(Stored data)
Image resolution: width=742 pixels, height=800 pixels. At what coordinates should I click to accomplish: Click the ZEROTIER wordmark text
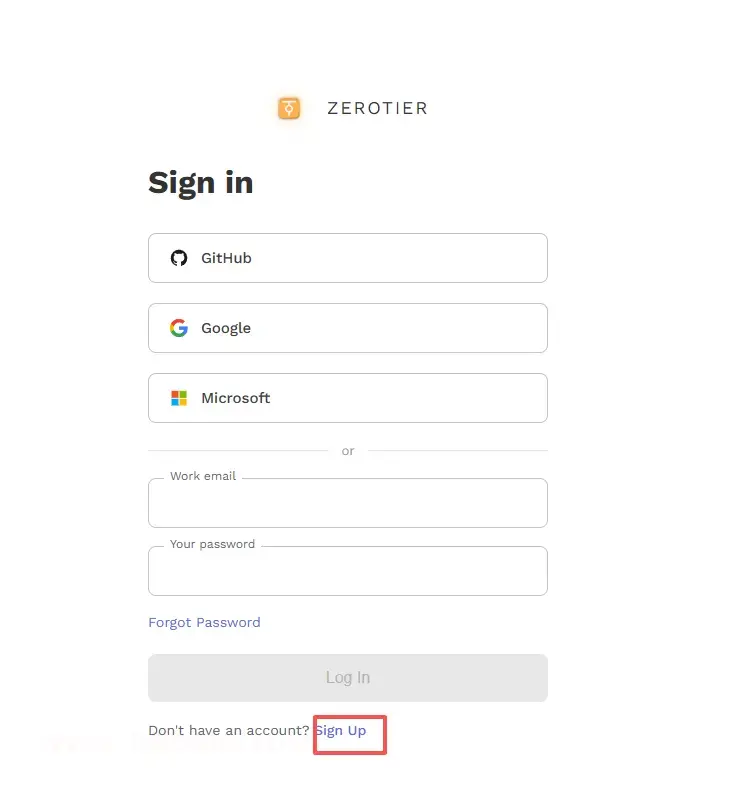(x=377, y=108)
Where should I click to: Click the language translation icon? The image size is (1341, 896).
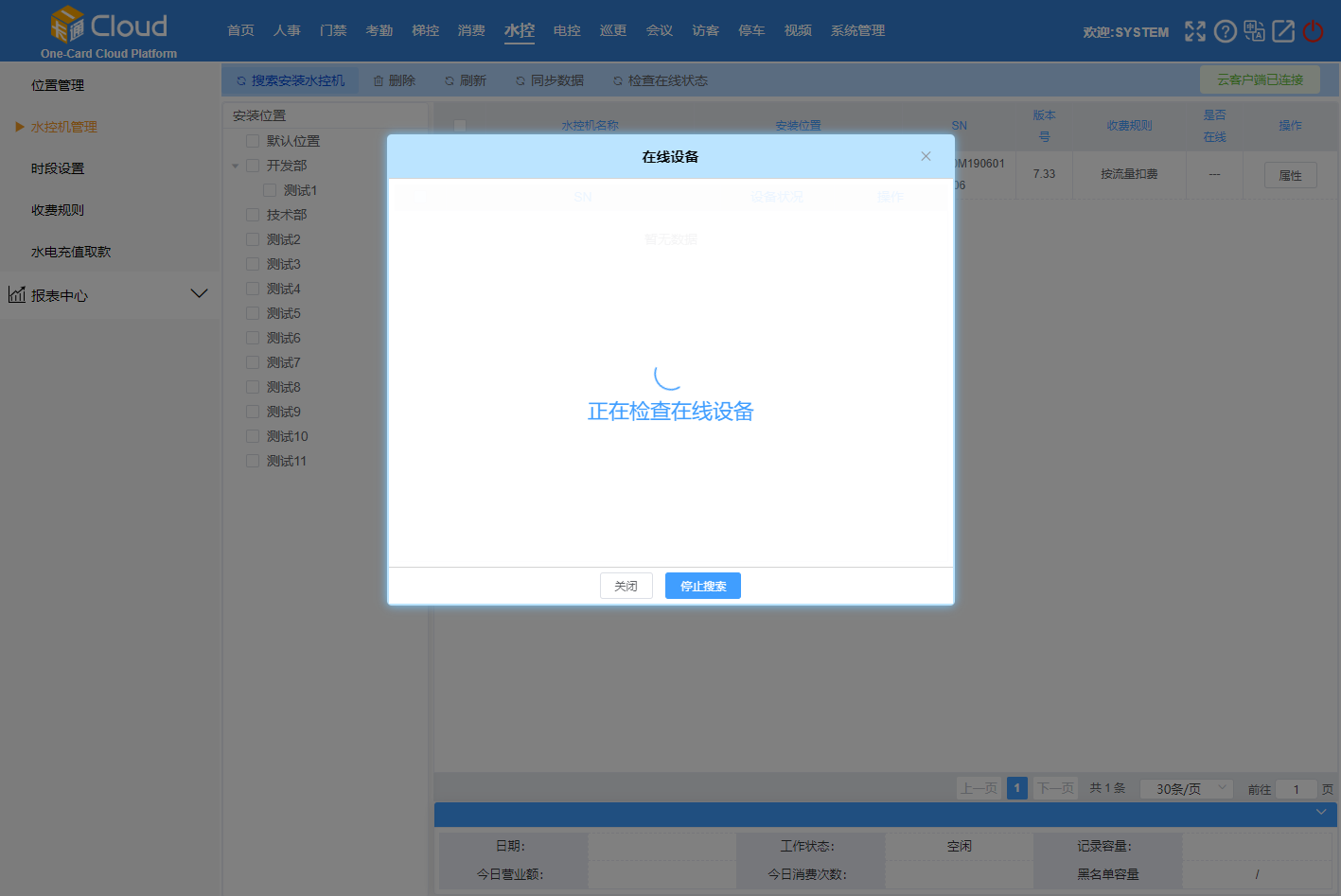[x=1254, y=31]
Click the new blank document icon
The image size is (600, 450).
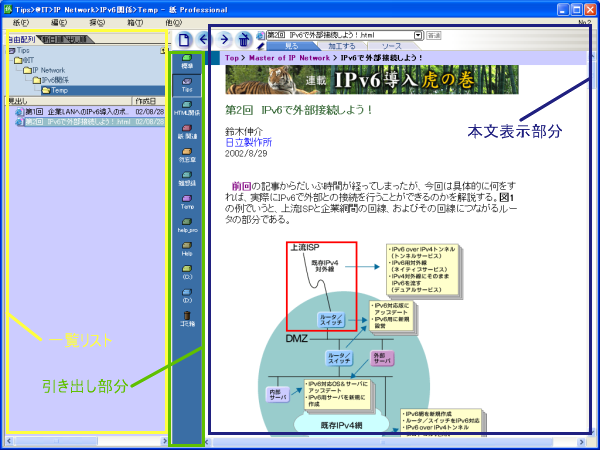click(184, 40)
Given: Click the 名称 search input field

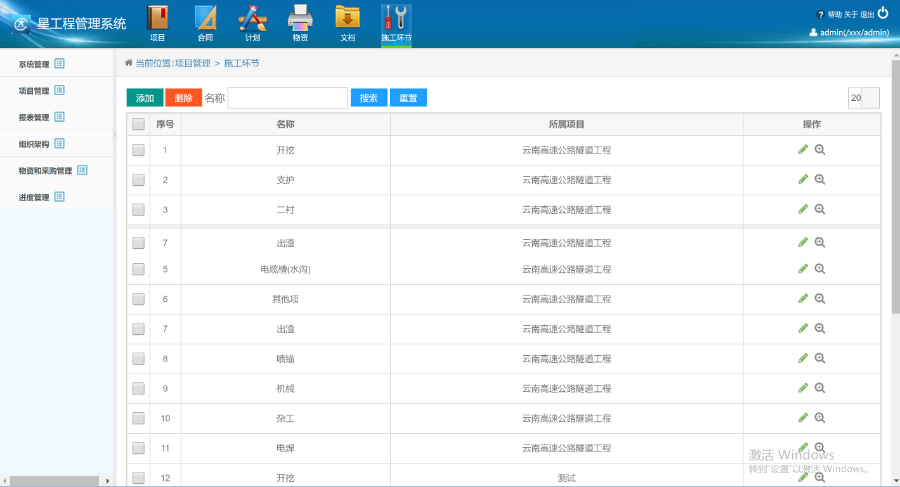Looking at the screenshot, I should tap(288, 98).
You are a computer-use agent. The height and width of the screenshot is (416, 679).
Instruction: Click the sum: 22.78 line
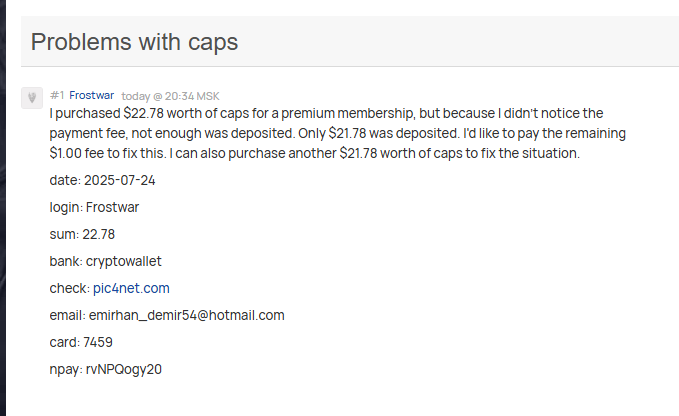(x=82, y=234)
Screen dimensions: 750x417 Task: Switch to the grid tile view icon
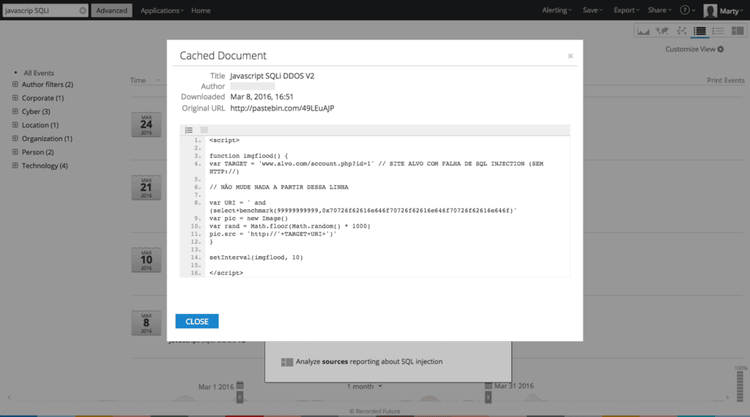(x=738, y=32)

■ Task to carry out:
Once the line holding "You are a computer-use" is found, copy it and each later line exactly through the end of the data, leaving out the pictures.

■ Answer space:
You are a computer-use agent. The height and width of the screenshot is (416, 679).
Instruction: Click the sum: 22.78 line
(x=82, y=234)
Screen dimensions: 750x417 Task: Switch to the grid tile view icon
(x=738, y=32)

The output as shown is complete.